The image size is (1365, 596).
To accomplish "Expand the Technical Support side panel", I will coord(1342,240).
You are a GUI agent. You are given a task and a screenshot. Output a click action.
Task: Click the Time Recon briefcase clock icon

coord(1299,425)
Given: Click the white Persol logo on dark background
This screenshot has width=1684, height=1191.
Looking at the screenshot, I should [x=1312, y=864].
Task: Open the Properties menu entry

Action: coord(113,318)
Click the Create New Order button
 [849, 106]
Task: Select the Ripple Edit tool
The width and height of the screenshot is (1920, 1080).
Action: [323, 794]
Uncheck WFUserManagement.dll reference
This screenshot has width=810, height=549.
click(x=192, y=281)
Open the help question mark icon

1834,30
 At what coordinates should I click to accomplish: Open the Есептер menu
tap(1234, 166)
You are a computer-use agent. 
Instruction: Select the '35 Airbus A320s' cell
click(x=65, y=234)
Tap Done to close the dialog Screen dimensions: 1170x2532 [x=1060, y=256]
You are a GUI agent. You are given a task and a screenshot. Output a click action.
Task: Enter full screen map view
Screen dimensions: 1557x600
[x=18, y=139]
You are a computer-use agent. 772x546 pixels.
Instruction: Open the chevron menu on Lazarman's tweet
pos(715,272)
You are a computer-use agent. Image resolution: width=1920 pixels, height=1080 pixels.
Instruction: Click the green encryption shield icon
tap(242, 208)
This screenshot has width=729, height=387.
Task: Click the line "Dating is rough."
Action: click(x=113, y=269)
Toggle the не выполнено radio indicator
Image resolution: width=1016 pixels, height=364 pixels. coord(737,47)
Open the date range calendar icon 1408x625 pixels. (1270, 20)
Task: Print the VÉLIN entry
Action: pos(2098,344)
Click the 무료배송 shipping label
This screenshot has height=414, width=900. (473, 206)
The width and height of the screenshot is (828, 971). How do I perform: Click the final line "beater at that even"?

▬▬▬▬▬▬▬▬▬▬

* EXERCISE REQUIREMENTS: Copy out the records above, from the line containing "Click the Create New Order button" through the line containing "click(x=65, y=234)", including both of those lines.

* THE SOLUTION:
Click the Create New Order button
 [849, 106]
Task: Select the Ripple Edit tool
The width and height of the screenshot is (1920, 1080).
Action: [323, 794]
Uncheck WFUserManagement.dll reference
This screenshot has width=810, height=549.
click(x=192, y=281)
Open the help question mark icon

1834,30
 At what coordinates should I click to accomplish: Open the Есептер menu
tap(1234, 166)
You are a computer-use agent. 
Instruction: Select the '35 Airbus A320s' cell
click(x=65, y=234)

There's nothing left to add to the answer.